- [WORK REQUIRED]: Copy the part of the records that opens with the line containing "Locate an element" and closes at the end of the records, both ends included. Leave the pictures out.

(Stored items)
....................
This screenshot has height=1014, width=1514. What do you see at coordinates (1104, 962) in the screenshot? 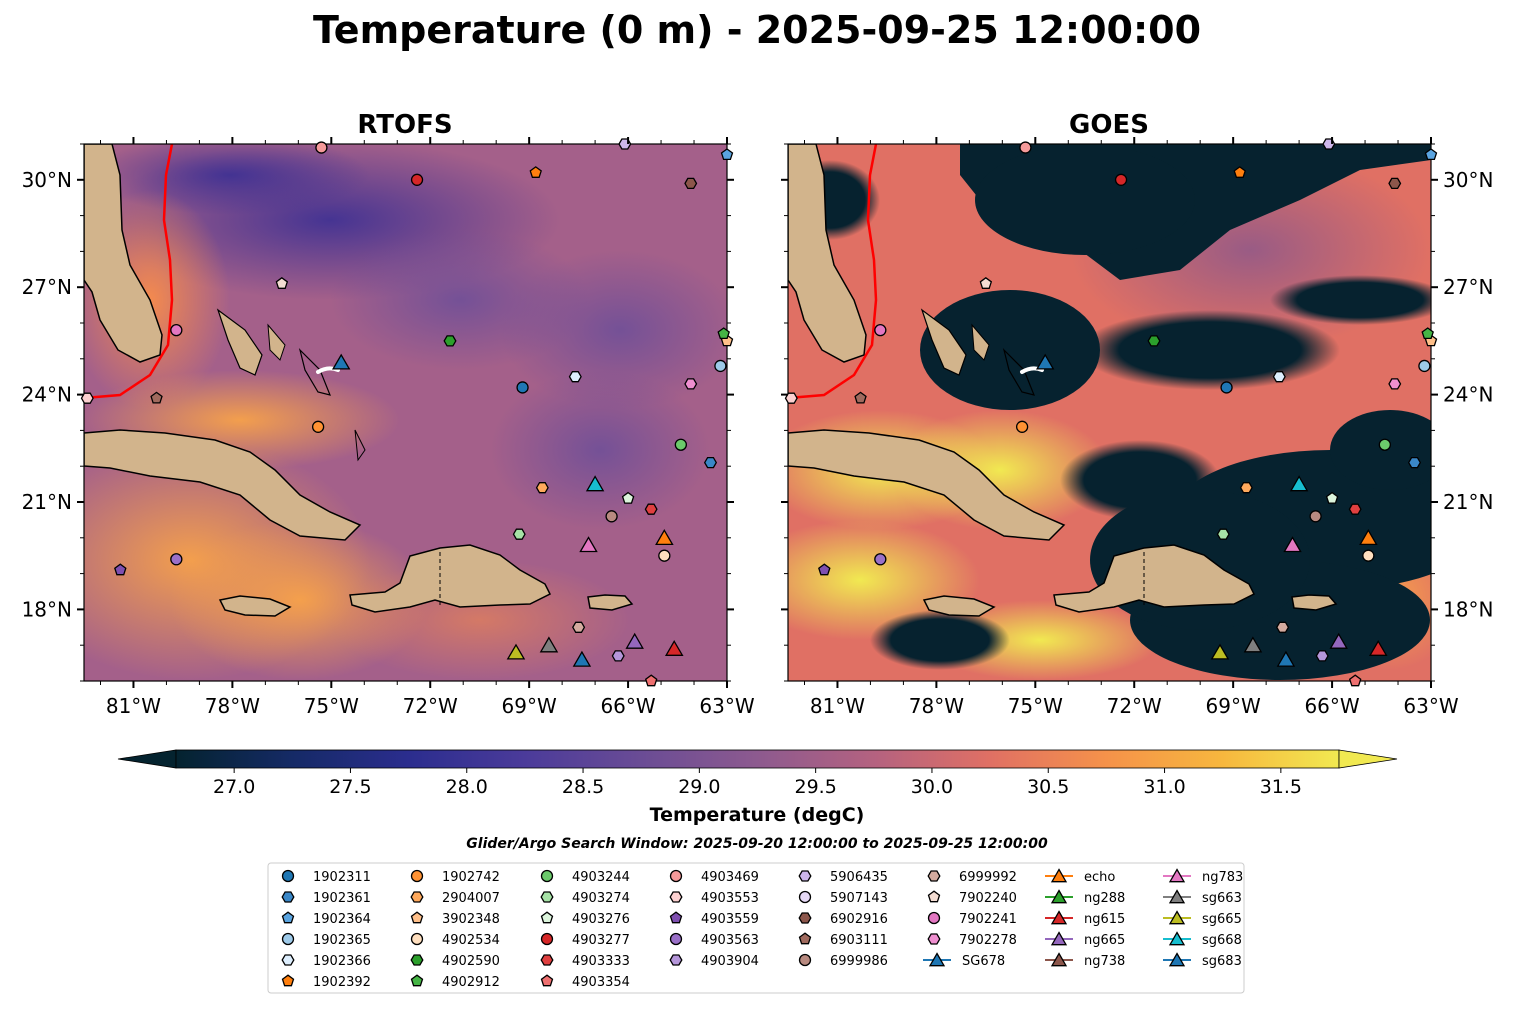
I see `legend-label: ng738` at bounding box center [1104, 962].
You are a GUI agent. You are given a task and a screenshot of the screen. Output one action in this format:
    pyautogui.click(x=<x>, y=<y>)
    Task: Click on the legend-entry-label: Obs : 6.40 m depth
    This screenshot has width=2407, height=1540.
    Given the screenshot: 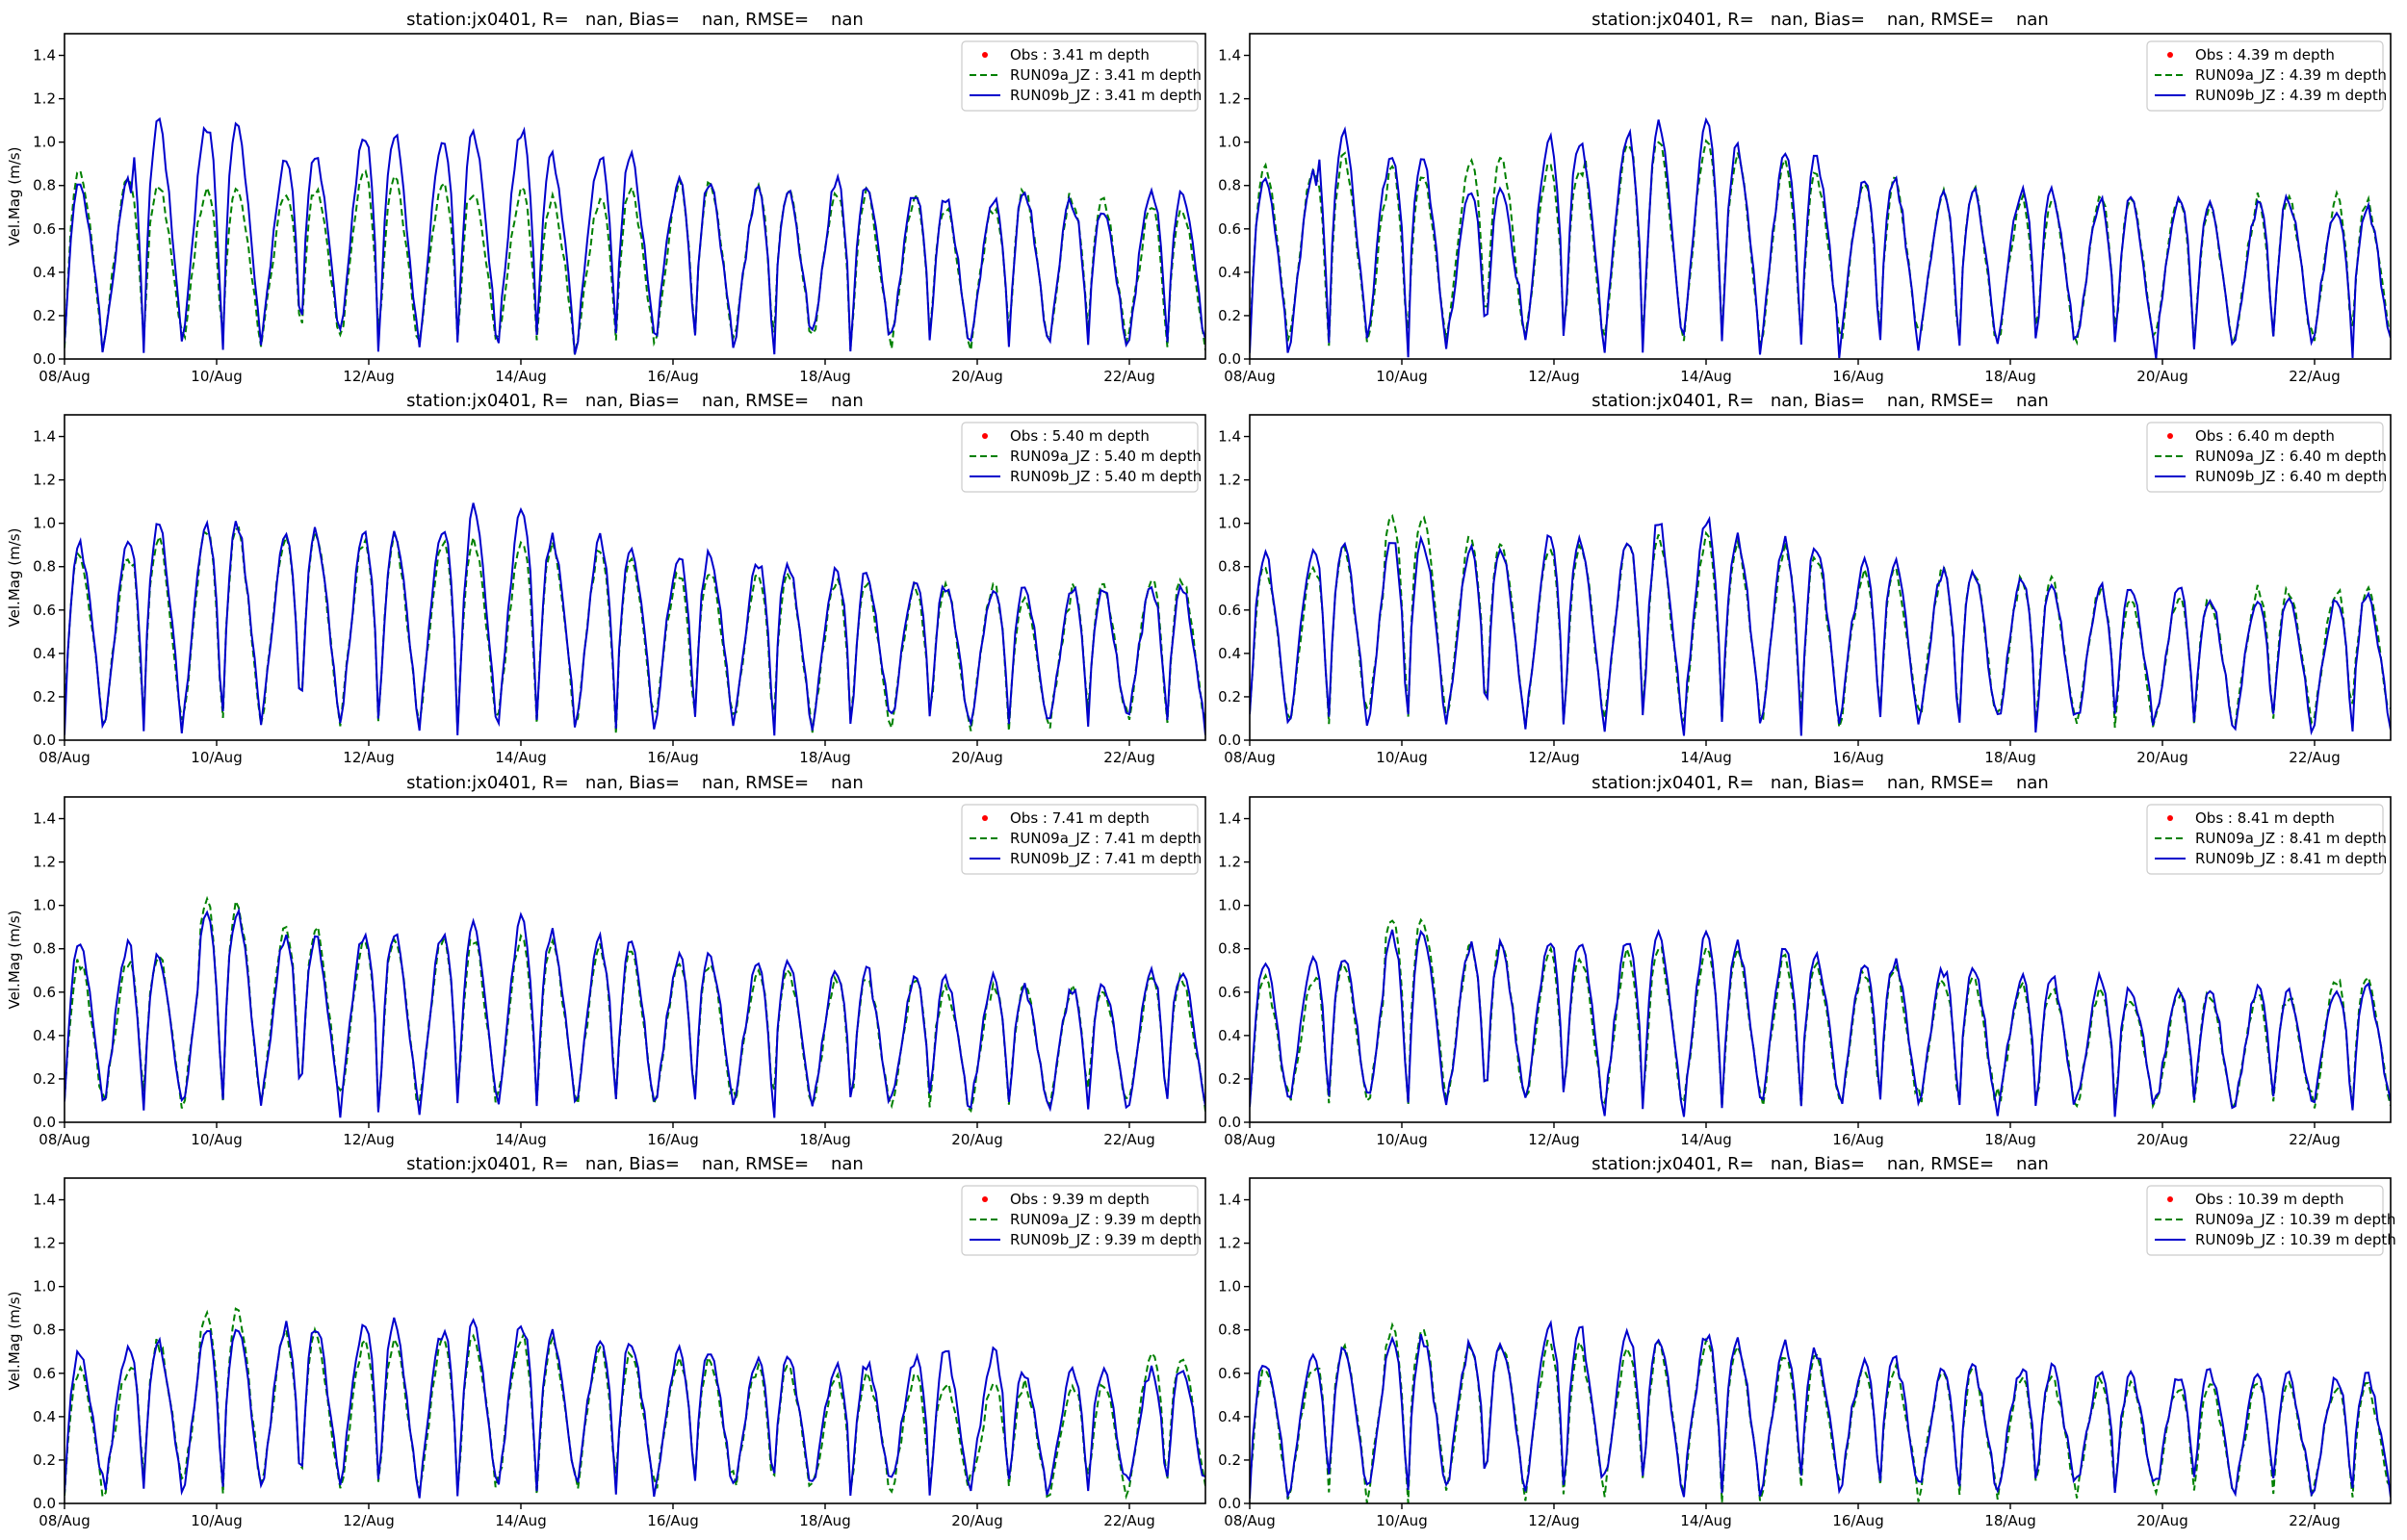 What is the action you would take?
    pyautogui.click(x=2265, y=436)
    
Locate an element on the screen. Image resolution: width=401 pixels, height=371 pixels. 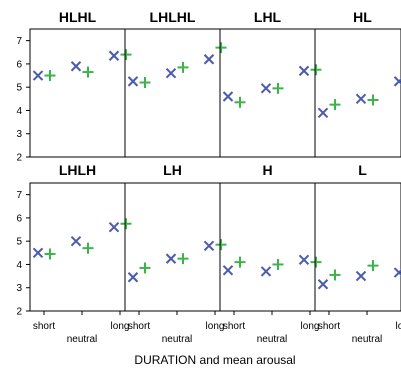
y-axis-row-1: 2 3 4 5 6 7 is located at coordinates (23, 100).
....................
- [ANSWER]:
Locate an element on the screen. Image resolution: width=401 pixels, height=371 pixels. 
y-axis-row-1: 2 3 4 5 6 7 is located at coordinates (23, 100).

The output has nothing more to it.